Given entries START

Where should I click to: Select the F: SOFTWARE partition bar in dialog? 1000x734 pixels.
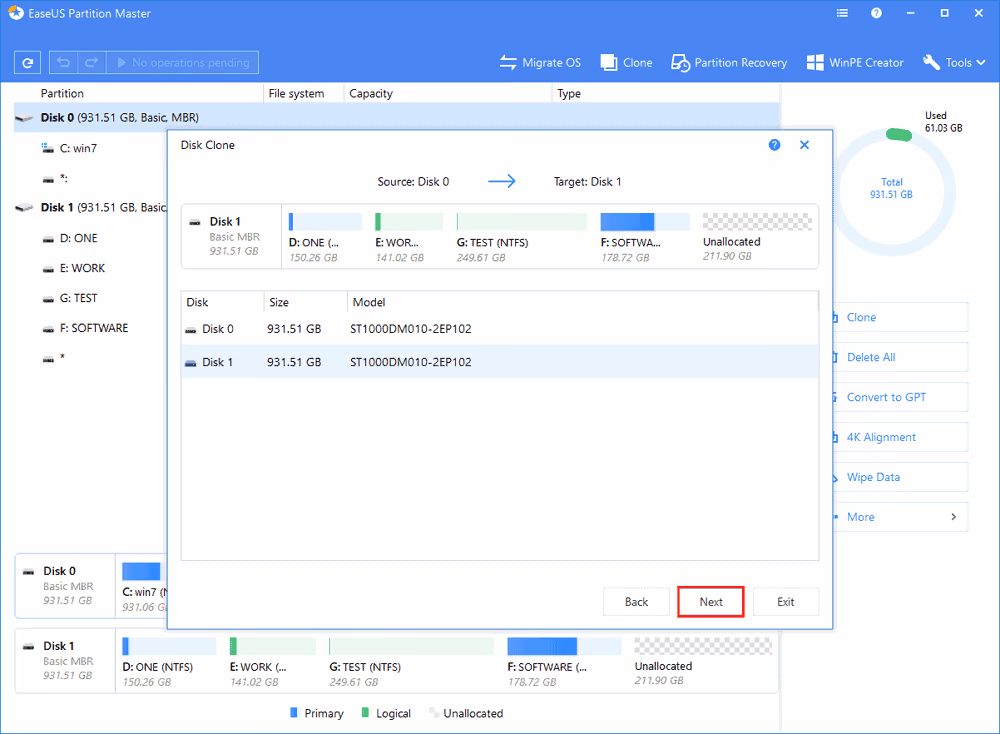click(644, 222)
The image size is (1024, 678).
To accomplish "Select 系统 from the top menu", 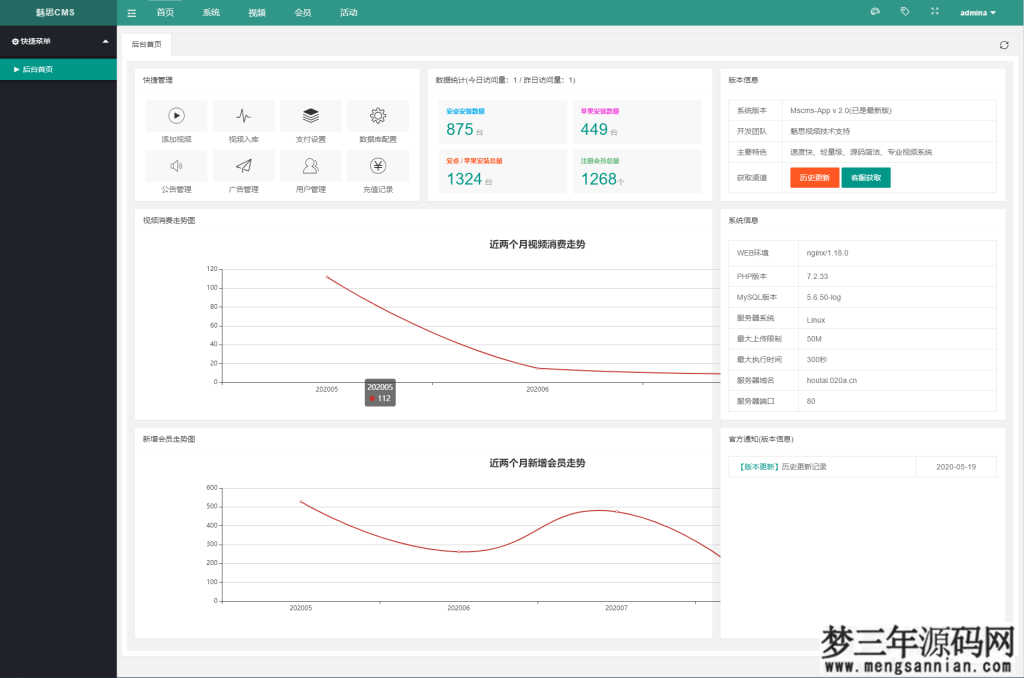I will coord(210,12).
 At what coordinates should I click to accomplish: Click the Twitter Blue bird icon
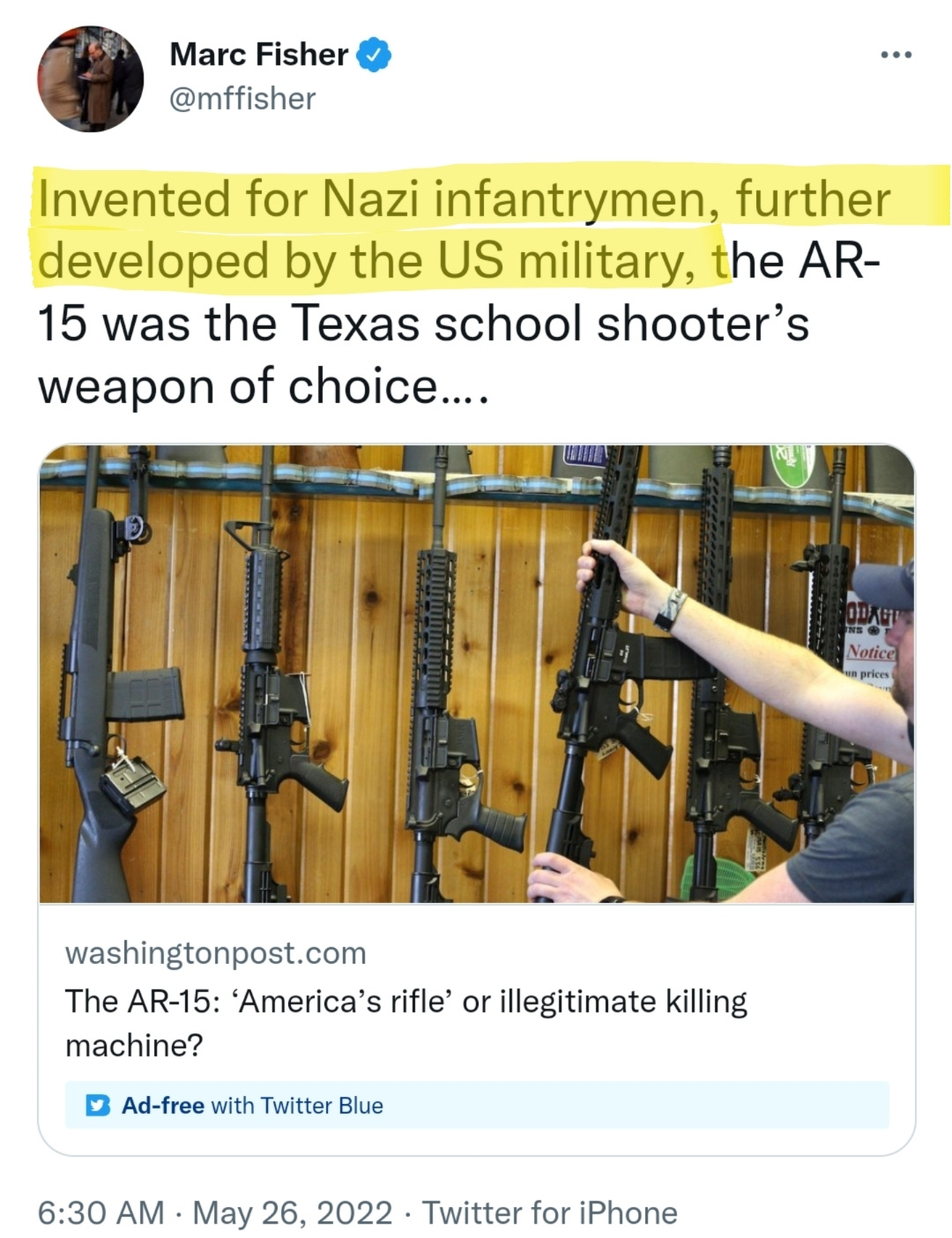[x=98, y=1105]
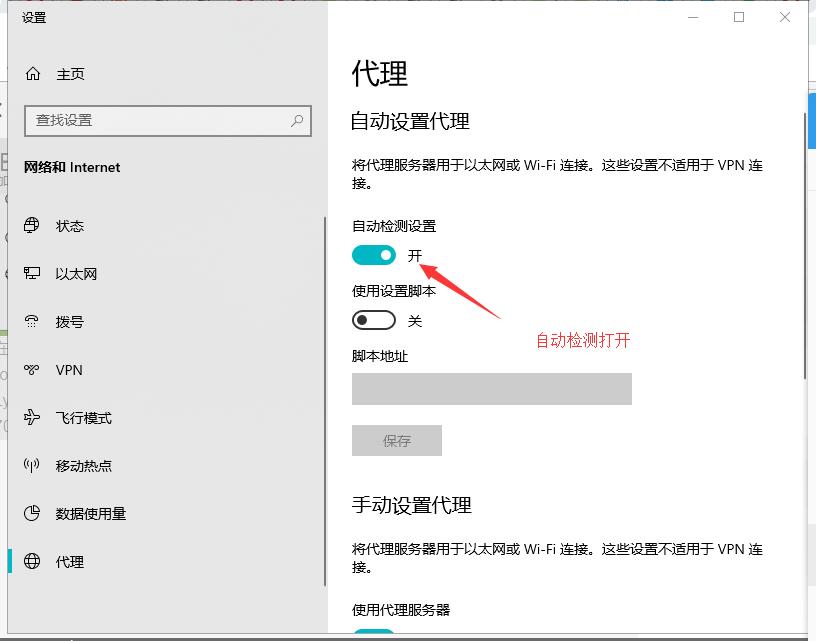Open Settings home via house icon
Viewport: 816px width, 641px height.
pos(34,73)
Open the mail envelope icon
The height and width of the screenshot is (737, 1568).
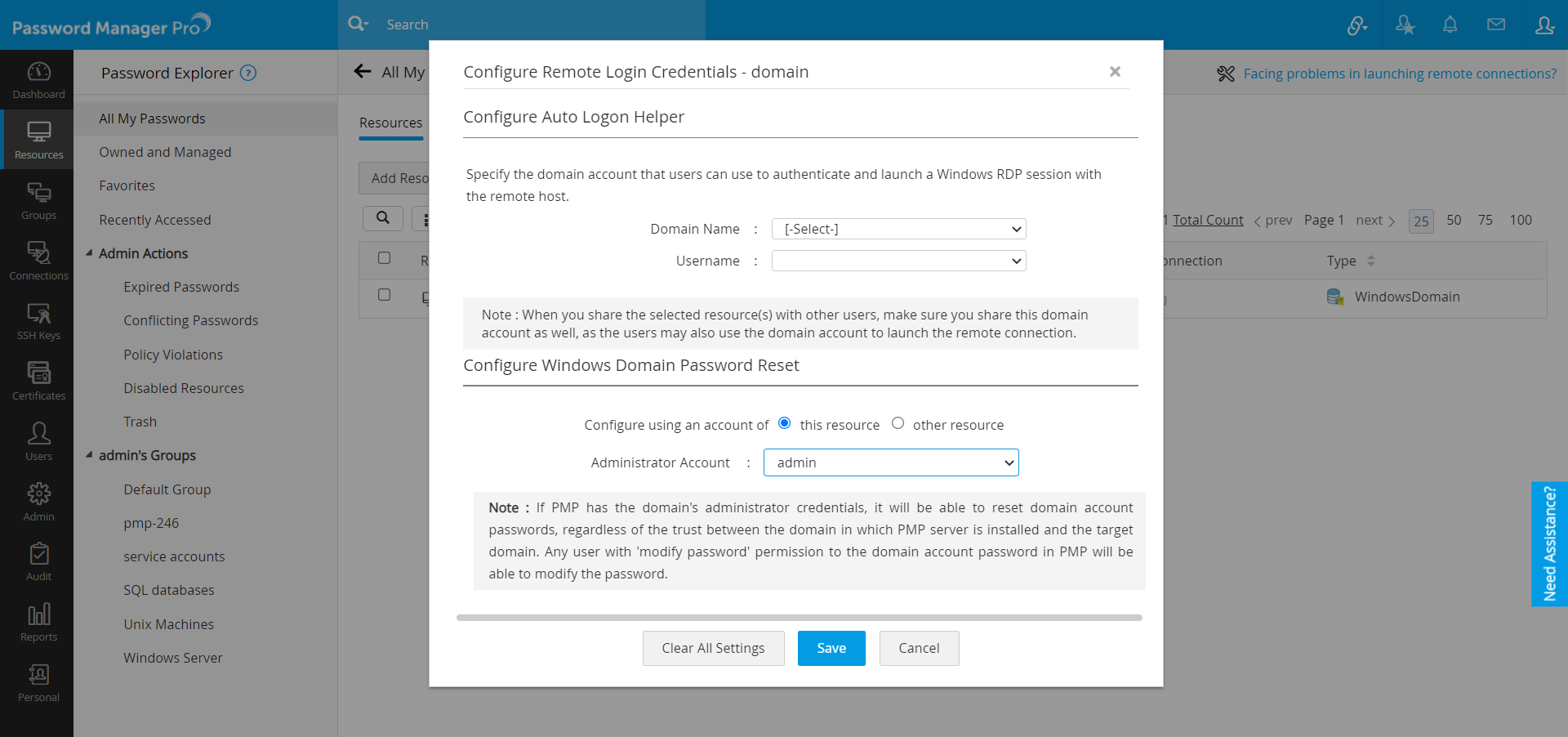[x=1495, y=25]
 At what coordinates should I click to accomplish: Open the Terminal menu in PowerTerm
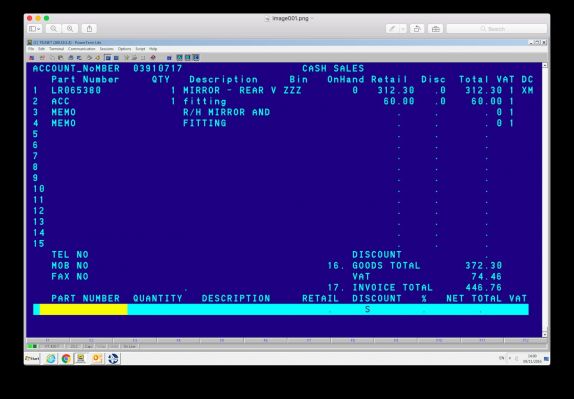56,49
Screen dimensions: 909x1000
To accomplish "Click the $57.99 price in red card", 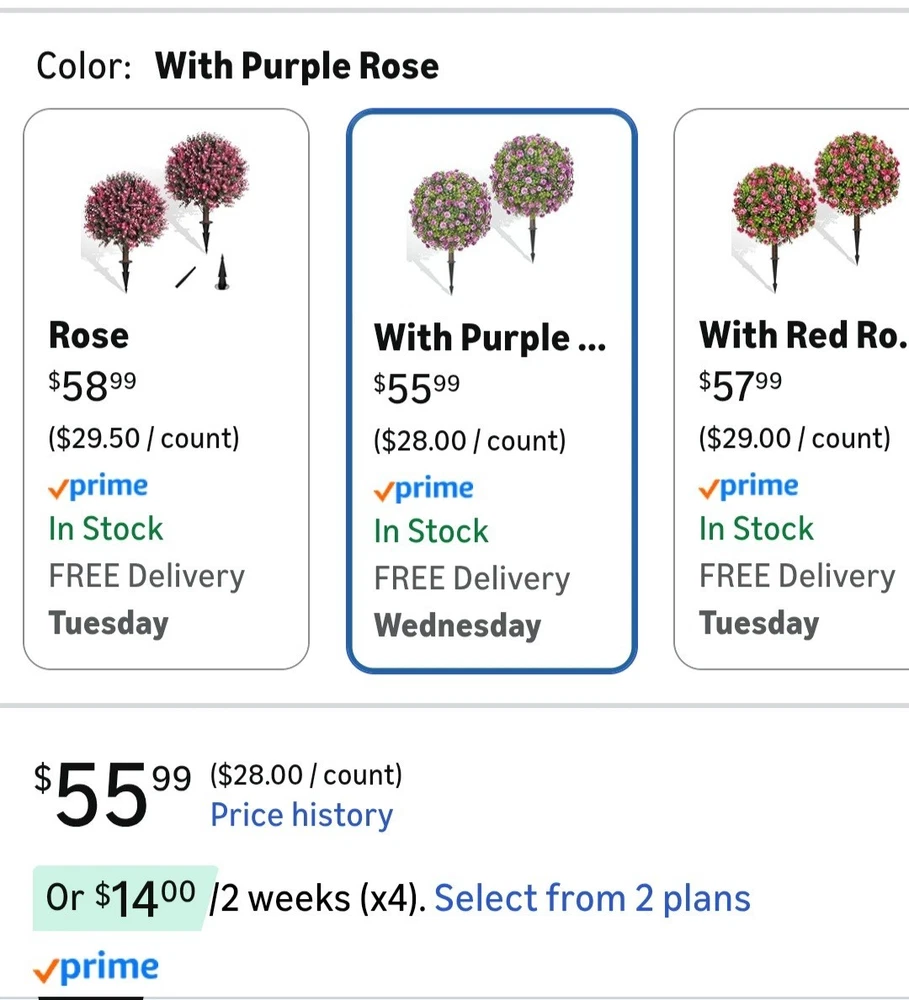I will pos(740,386).
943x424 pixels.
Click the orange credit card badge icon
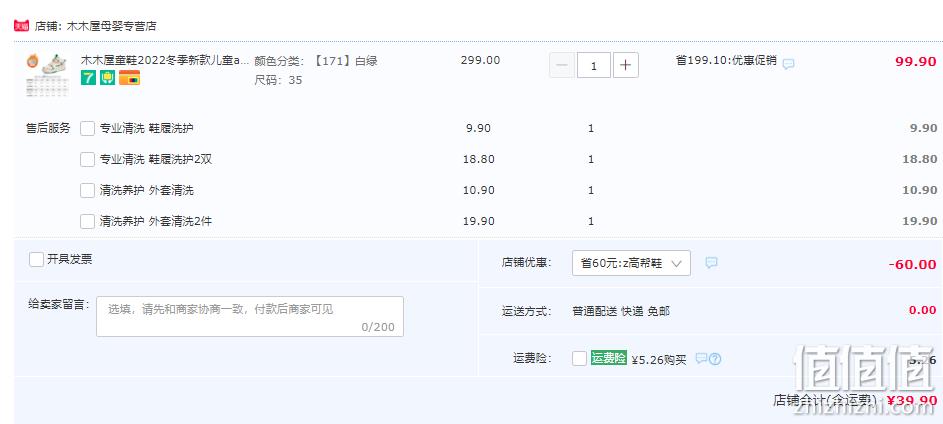pos(129,78)
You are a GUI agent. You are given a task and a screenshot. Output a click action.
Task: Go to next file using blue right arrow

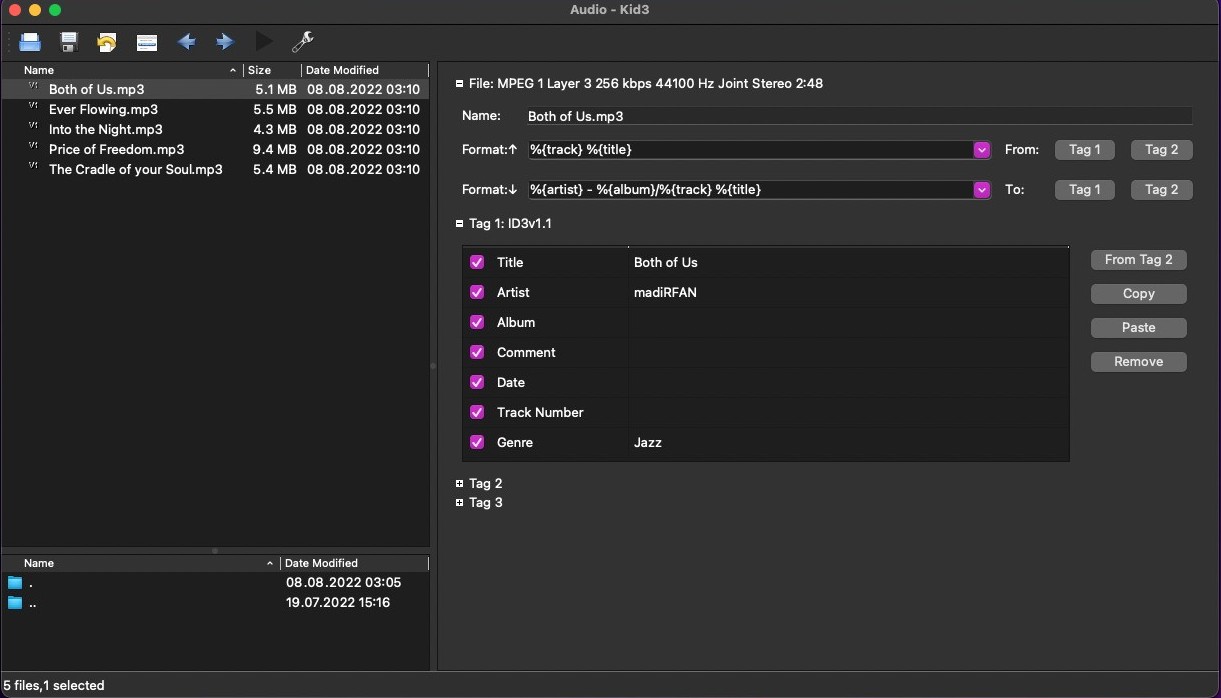pyautogui.click(x=223, y=42)
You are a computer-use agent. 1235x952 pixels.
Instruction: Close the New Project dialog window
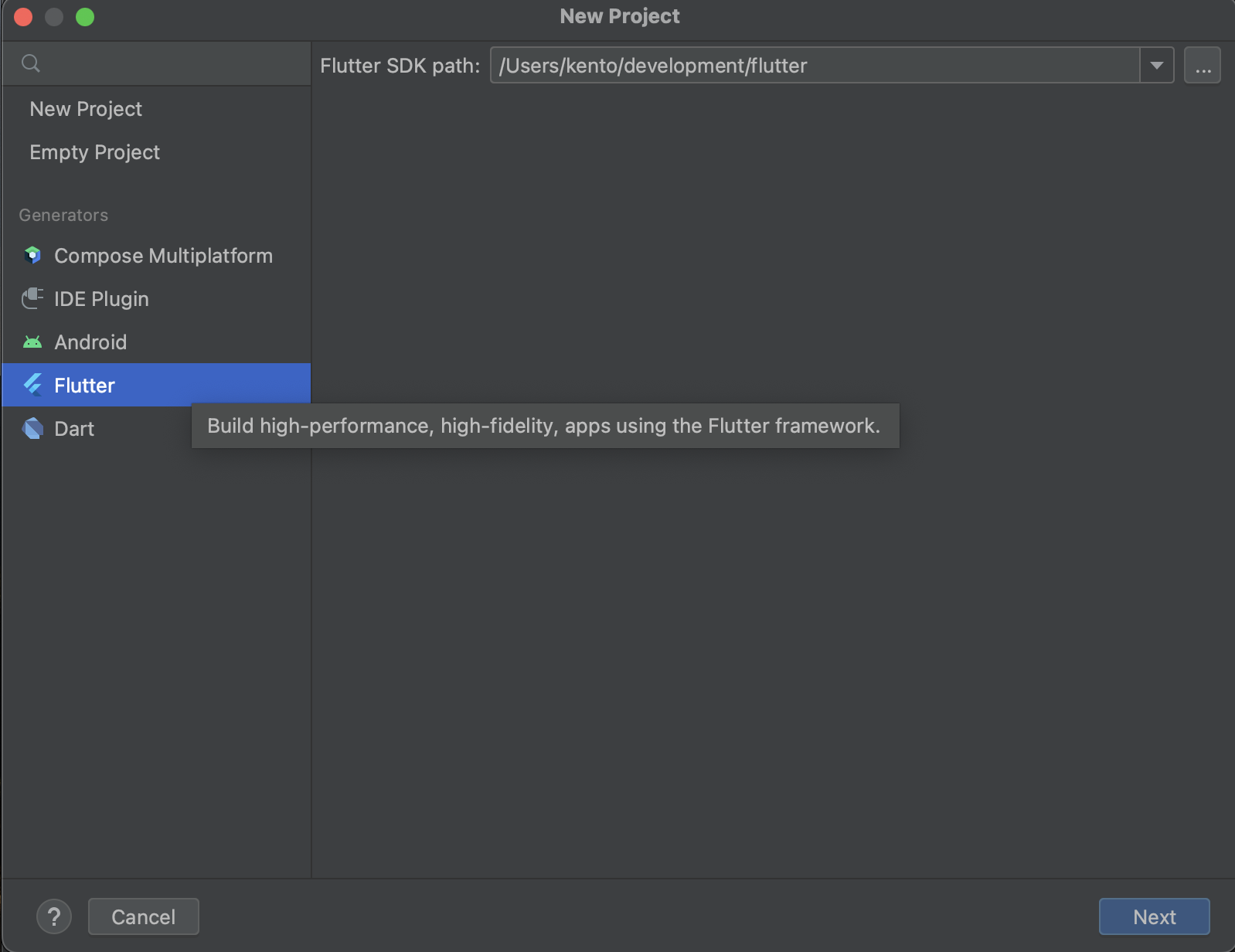(23, 17)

Given entries END

Exercise:
Output only the lines that run from the line containing "943x424 pixels." to the last line of the data, exactly as they stand and without pictures.

Reply to the exercise:
943x424 pixels.
Click the orange credit card badge icon
pos(129,78)
You are a GUI agent. You are given a task and a screenshot. Output a click action.
Task: Go to next file using blue right arrow

pyautogui.click(x=223, y=42)
You are a computer-use agent. 1235x952 pixels.
Instruction: Close the New Project dialog window
(23, 17)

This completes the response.